Verilen metin:
+ + + +
Obama Teknoloji Dünyasına girer mi?

, 26 Ekim 2016

Başkanlık dönemi boyunca teknoloji alanına olan özel ilgisi bilinen Obama, kişiliği ile de çok etkili bir profil çiziyor. Bu yazımızda farklı bilgiler ışığında, son gelişmeleri de dikkate alarak, Ocak 2017’de ABD Başkanlığı görevi sona erecek olan Barack Obama’nın, başkanlık sonrası teknoloji dünyasında bir rol oynayıp oynamayacağını, bu dünyanın içine girerse rolünün ne olabileceğini tartışacağız.

Obama, Başkanlık ve Teknoloji

Barack Obama, ABD’nin 44. Başkanı olarak 8 yıldır yürüttüğü görevini Ocak 2017’de halefine devretmeye hazırlanıyor. ABD tarihinin ilk Afro-Amerikan başkanı olarak tarihe geçen Obama, aynı zamanda da en genç başkanlardan da birisi oldu. 8 yıl boyunca hem takdir gören hem de eleştirilen bir çok işe imza atan Obama, başkanlığı bırakma sürecinde bile hala artan destek oranlarına sahip bir başkan oldu.

Obama’nın bir diğer çarpıcı özelliği ise hem eğlence dünyası hem de iş dünyası ile kurduğu yakın ilişkiler oldu. Onlarca televizyon şovuna katıldı, birçoğunda da yapılan özel prodüksiyonlarda yer aldı. TV’de konuk olduğu birçok komedi programında ve kendi konuşmalarında, başta kendisi olmak üzere siyasetten sanat dünyasına kadar birçok kişi hakkında oldukça esprili konuşmalar yaptı. Kendisi hakkında sadece siyasette yapılan eleştirilere değil, sosyal medya esprilerine ve çıkarılan dedikodulara da benzer esprili tavırlarla usta bir komedyen seviyesinde cevap vermeyi başardı. Hatta Steven Spielberg ile Daniel Day Lewis’in Obama filmine hazırlanışı konulu birkaç dakikalık esprili bir video çekti ve kendisi bu filmde bizzat rol aldı.
+ + + +
Sağlanan veriler:
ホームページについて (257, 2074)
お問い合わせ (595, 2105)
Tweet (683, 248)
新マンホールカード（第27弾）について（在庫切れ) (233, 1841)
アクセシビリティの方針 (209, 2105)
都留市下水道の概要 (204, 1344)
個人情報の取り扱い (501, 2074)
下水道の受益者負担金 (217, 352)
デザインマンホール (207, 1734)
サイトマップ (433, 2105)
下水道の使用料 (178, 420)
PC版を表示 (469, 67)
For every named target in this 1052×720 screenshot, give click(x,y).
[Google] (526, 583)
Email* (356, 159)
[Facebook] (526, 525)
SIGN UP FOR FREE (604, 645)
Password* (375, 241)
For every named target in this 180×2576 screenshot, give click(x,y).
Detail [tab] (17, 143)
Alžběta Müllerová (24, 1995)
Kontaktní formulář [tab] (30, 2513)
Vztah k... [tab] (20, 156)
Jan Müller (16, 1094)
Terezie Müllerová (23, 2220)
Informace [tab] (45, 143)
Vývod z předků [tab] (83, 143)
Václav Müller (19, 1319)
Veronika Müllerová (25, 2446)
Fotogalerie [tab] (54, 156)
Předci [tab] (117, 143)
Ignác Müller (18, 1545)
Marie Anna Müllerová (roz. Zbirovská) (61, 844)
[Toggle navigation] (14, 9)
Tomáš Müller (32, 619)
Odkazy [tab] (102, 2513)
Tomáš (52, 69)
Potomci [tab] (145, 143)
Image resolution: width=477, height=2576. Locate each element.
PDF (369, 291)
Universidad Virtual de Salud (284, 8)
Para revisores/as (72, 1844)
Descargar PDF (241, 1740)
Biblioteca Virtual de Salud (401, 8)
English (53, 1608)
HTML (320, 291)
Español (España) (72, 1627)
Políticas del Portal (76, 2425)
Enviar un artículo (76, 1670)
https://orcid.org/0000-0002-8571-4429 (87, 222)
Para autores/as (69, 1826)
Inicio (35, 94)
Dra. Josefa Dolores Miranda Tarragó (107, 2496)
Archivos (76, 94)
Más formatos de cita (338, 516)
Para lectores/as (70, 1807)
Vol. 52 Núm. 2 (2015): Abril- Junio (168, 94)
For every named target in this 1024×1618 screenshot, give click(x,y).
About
+ + + +
Yapılacak işler:
1. Obama yazısı, Obama'nın başkanlık sonrasında teknoloji dünyasında rol alıp almayacağı sorusunu hangi gerekçelere dayanarak gündeme getiriyor? Metnin verdiği gerekçeleri bir ila üç cümleyle açıklayın.
2. Obama yazısını kaldığı yerden devam ettirin.

Görev bazında sonuçlar:
1. Obama'nın ABD Başkanlığı görevi Ocak 2017'de sona erecektir. Başkanlık dönemi boyunca teknoloji alanına özel bir ilgi gösterdiği de bilinmektedir. Yazı ayrıca Obama'nın kişiliğiyle çok etkili bir profil çizdiğini belirtmektedir.

2.
Obama’nın başkanlık yaptığı 8 yılın diğer bir özelliği ise teknolojik gelişmelerin hızlandığı ve tüm gözlerin Silikon Vadisi başta olmak üzere teknoloji dünyasına çevrildiği döneme denk gelmesi oldu. Obama da açıkça bu döneme uyum sağlayan bir başkan oldu. Öncelikle eğitimde STEM (Science-Technology-Engineering-Maths) yaklaşımı için 1 Milyar Dolar bütçe sağladı ve bunun yaygınlaşması için inisiyatif aldı. İnsan beyni üzerine en kapsamlı uluslararası araştırma çalışması olan The Brain Initiative konusuna liderlik yaptı ve Beyaz Saray olarak bu konuda aktif bir aktör haline geldi. Silikon Vadisi ve Beyaz Saray arasındaki bağlantıları güçlendirmek ve mühendislerin devlet projelerinde çalışmalarını desteklemek için Birleşik Devletler Dijital Hizmetler (United States Digital Services) ofisini kurdu. TechHire Initiative ile insanların daha katma değerle çalışacakları ve daha iyi ücret alabilecekleri işlere yönlendirilmelerini sağlamaya çalıştı. Beyaz Saray’ı da teknolojik etkinliklerde ev sahibi konuma getirdi, Beyaz Saray’da ilk Demo Day’in ve ilk Maker Faire’in düzenlenmesini sağladı. Paris’te yapılan iklim değişikliği anlaşmasına da ABD adına imza atarak bu konuda da ABD’yi lider konuma getirdi.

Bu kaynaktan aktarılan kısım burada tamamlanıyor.